GOAL OF THE EXERCISE: Images within the entries are to be omitted; the remainder must be reproduced exactly.

(Dataset entries)
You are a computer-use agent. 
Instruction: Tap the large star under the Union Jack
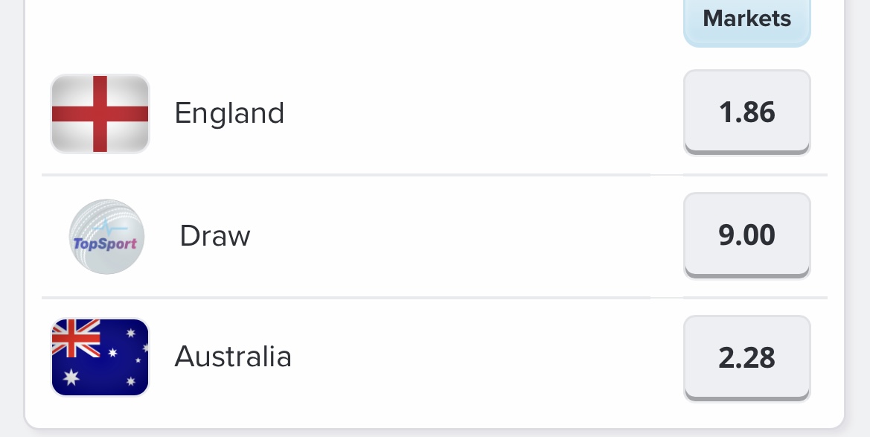coord(71,377)
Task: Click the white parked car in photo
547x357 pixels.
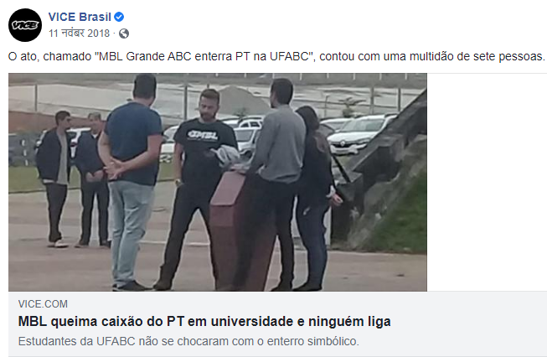Action: [359, 133]
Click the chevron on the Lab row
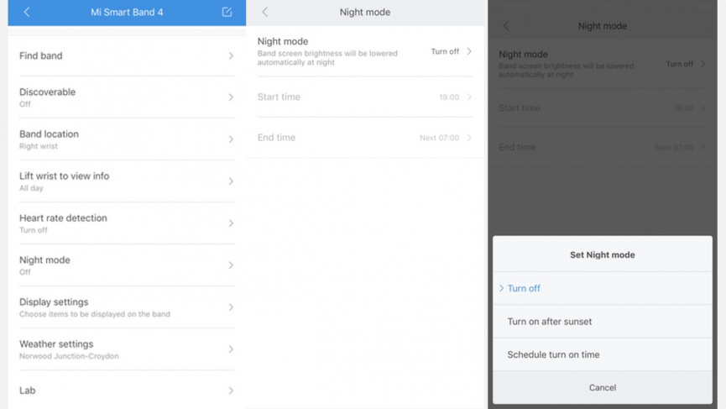726x409 pixels. pos(231,391)
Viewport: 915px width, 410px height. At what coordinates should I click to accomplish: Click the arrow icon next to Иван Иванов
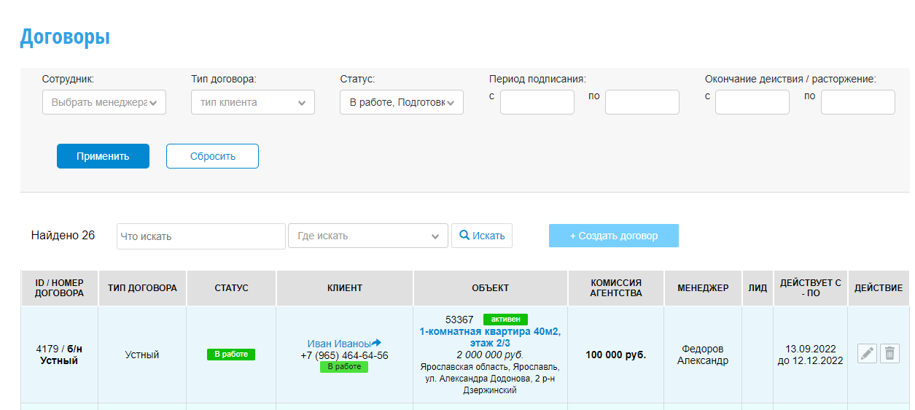pos(377,343)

RESULT OF THIS TASK:
You are a computer-use agent. 
Instruction: Tap the large star under the Union Jack
coord(71,377)
Task: Click the white parked car in photo
547x357 pixels.
Action: [359, 133]
Click the chevron on the Lab row
726x409 pixels. pos(231,391)
Viewport: 915px width, 410px height. At what coordinates should I click to accomplish: Click the arrow icon next to Иван Иванов
pos(377,343)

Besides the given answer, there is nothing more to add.